Warren Zevon talks Odds, “Werewolves”, scoring films, and managing to remain poor



By Steve Newton

Once upon a time, there were four young men who played in a band called Dawn Patrol. At a bar called the Roxy, they’d play fired-up versions of classic rock tunes and intersperse them with zany patter and goofy jokes. Then one day the band revealed the songwriting side of its split personality and, as the Odds, released an album. A guy from L.A. named Warren Zevon heard it. He wanted this band to be his band, so they went on the road together, and toured happily ever after—or at least until they came to a town called Vancouver.

This Wednesday (February 12) at 86 Street is the final date of the whirlwind North American tour by Zevon and the Odds, a fairy tale-like pairing if there ever was one. In the course of little more than a year, the Odds—singer/guitarists Craig Northey and Steven Drake, bassist Doug Elliott, and drummer Paul Brennan—have gone from being a Granville Mall house band to the driving force behind one of pop music’s most unique artists. On tour, they’re performing tunes from Zevon’s latest album, Mr. Bad Example, which features the likes of guitarists David Lindley and Waddy Wachtel, and drummers Jeff Porcaro and Jim Keltner.

Those are pretty big shoes to fill.

“Well, they’ve got pretty big feet,” says Zevon, calling during sound check from Gadsden, Alabama. “You can quote me on that. They’re very proficient players, so nothing has presented any kind of musical problem for them. Quite the opposite.”

According to the Odds’ Northey—whose band is doing double duty as both the opening act and the headliner’s band—the feeling is mutual.

“Warren is a great mentor to have,” Northey says. “He’s obviously a brilliant songwriter, and everybody who’s familiar with the Odds knows that’s one of our big interests—just being good songwriters. And in this instance, he wanted to hire somebody to come along that would put their own flavourings into the music, so he had us do ‘the Odds playing Warren Zevon’, and we didn’t really have to fill anybody’s shoes.

“We come from different musical backgrounds,” adds Northey, “so we’re rubbing off on each other. And our senses of humour have influenced each other. We’ve watched [the Bob and Doug McKenzie movie] Strange Brew a couple of times on the bus, and Warren claims to be turning into a Canadian, so we’ll see.”
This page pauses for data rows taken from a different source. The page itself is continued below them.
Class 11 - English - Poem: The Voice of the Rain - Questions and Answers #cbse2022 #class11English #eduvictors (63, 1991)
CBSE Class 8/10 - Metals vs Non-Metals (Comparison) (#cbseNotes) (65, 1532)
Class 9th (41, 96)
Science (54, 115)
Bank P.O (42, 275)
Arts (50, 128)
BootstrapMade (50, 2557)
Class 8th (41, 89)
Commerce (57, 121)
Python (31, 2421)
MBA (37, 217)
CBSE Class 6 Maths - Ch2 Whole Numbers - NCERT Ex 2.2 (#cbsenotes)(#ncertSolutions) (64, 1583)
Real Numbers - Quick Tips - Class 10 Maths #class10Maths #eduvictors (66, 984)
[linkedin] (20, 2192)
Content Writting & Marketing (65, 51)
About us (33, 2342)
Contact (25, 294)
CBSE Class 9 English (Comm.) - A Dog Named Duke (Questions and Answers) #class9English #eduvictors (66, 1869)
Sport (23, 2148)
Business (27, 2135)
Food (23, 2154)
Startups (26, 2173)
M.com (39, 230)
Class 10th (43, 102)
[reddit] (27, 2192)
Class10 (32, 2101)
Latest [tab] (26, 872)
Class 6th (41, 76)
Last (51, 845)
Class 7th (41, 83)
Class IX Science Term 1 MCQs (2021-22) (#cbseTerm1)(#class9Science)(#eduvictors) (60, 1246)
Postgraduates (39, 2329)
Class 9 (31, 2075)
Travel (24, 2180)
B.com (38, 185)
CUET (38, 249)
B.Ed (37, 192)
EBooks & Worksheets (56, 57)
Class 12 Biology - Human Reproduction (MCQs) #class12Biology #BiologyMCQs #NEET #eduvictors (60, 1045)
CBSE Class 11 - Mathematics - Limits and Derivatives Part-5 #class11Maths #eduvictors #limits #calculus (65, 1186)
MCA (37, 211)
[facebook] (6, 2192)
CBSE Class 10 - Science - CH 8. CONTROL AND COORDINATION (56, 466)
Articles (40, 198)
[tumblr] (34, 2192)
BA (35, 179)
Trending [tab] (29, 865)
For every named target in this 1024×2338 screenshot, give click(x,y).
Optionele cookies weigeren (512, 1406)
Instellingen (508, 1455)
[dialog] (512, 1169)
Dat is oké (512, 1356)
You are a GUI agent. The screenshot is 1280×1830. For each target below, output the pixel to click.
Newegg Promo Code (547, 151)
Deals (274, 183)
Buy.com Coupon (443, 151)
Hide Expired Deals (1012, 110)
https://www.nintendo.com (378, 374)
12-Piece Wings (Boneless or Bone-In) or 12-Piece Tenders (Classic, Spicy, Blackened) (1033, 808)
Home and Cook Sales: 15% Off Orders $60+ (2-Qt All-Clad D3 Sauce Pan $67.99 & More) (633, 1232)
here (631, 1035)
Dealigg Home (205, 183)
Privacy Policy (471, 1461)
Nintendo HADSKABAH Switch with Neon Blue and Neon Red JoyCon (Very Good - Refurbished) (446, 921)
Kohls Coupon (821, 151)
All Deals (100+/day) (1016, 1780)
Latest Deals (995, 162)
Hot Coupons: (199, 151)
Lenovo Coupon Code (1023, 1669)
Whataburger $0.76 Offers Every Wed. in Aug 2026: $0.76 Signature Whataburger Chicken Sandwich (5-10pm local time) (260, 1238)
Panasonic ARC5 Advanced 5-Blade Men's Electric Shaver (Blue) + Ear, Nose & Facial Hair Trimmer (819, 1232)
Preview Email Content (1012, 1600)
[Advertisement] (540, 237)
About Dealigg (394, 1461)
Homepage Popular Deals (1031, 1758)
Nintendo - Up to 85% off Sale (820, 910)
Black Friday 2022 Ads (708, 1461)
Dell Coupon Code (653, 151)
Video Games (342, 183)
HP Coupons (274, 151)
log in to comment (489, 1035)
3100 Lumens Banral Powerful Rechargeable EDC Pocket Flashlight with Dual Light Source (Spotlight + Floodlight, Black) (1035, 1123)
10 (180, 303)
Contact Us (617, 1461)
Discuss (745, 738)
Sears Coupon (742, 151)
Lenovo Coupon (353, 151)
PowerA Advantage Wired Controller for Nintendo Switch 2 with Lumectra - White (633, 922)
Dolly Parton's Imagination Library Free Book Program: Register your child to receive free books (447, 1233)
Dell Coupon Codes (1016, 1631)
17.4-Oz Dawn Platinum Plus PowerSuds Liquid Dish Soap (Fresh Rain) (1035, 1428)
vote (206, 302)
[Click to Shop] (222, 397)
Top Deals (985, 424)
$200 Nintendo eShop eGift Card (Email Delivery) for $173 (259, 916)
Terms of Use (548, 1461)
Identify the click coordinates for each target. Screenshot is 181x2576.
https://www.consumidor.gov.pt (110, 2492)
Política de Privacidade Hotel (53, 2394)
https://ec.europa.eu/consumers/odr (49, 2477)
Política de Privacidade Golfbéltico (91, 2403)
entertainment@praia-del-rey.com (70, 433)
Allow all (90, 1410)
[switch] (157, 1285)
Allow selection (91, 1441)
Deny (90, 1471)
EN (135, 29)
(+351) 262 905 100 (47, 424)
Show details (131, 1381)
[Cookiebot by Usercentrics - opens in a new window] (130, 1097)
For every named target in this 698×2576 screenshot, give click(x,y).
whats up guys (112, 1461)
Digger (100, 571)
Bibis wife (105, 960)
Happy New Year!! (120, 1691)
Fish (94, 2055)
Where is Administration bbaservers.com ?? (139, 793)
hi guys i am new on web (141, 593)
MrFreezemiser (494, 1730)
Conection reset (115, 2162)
On Mr. Bad Example, Zevon’s 11th album, tunes like the title track and “Things to Do in Denver When You’re Dead” are typical of the 45-year-old singer’s quirky style; he’s noted for such eccentric numbers as “Detox Mansion”, “Roland the Headless Thompson Gunner”, and “Werewolves of London”. Local couch-taters might also be aware of Zevon’s music through the TV miniseries Drug Wars. He claims that composing scores to film is a lot easier than coming up with songs.

“It’s really much easier, because when you have a movie made and a picture in front of you, it’s like the lyrics are already written—and the lyrics are the most difficult part for me. In order to write a song, I might have to wait months or years to get some kind of whimsical idea, and then it might take another 12 years to write the song around it. But if I feel like working for 10 hours on instrumental composition, then I can usually write 10 minutes’ worth every day. So you actually see something at the end of the day.”

Zevon has also done soundtrack work for director Tom (Child’s Play) Holland, and had a tune from Mr. Bad Example (“Searching for a Heart”) included in the current flick Grand Canyon. But he doesn’t have any other film projects lined up at the moment.

“They’re hard to get,” he says. “My theory is that if they want a guy to sing ‘ah-oooo’, they can only hire one guy, but if they wanted the guy who wrote the score for Batman, and he’s not available, there’s another thousand guys that they can get.”

The “ah-oooo” Zevon refers to, of course, is the howling vocal from his biggest hit, “Werewolves of London”, which he claims wasn’t that big of a hit after all.

“I never really based my life around reading the charts,” he says, “but I don’t think it was as big a hit as people think it was. People remember it from year to year more—it’s been in movies and it gets trotted out regularly—but it’s not as if it sold four million copies, like a Paula Abdul single, you know what I mean?”

So Zevon’s mailman doesn’t have to deliver bulging bags of royalty cheques every day?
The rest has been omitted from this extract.